● **What is required**:
Search the records for lines with the word "pixels" and copy each match.

(Stored items)
•••••
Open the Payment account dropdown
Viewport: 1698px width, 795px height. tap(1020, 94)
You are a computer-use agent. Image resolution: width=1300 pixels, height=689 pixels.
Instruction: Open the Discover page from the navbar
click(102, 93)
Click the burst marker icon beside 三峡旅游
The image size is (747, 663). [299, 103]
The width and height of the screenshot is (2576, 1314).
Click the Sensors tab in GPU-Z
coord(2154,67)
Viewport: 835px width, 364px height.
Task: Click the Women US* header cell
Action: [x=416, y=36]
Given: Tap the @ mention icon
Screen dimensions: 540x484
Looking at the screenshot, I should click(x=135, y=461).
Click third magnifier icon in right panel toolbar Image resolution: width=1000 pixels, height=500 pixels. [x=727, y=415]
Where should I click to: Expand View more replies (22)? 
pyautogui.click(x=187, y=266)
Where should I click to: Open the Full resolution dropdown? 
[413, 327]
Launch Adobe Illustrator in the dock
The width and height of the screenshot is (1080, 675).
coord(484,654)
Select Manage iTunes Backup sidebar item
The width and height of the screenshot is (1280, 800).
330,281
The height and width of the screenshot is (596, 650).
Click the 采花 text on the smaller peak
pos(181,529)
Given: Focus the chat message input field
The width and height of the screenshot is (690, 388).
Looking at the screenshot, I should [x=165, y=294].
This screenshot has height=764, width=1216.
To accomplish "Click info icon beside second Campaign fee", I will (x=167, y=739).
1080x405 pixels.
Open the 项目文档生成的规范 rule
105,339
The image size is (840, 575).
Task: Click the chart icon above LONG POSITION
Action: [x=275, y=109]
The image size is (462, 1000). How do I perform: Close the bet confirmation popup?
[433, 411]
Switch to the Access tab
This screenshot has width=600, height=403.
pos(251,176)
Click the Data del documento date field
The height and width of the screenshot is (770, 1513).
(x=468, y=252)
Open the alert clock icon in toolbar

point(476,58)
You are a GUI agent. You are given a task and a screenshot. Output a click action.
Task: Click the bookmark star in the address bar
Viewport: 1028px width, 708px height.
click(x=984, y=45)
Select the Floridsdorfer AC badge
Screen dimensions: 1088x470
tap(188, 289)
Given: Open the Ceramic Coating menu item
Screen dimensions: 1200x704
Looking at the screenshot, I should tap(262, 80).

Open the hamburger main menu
•••••
● **Worked solution**:
You are a computer-use agent. Image resolution: width=1300 pixels, height=689 pixels.
Click third magnifier icon in right panel toolbar Image resolution: width=1000 pixels, height=500 pixels. [x=727, y=415]
1080x405 pixels.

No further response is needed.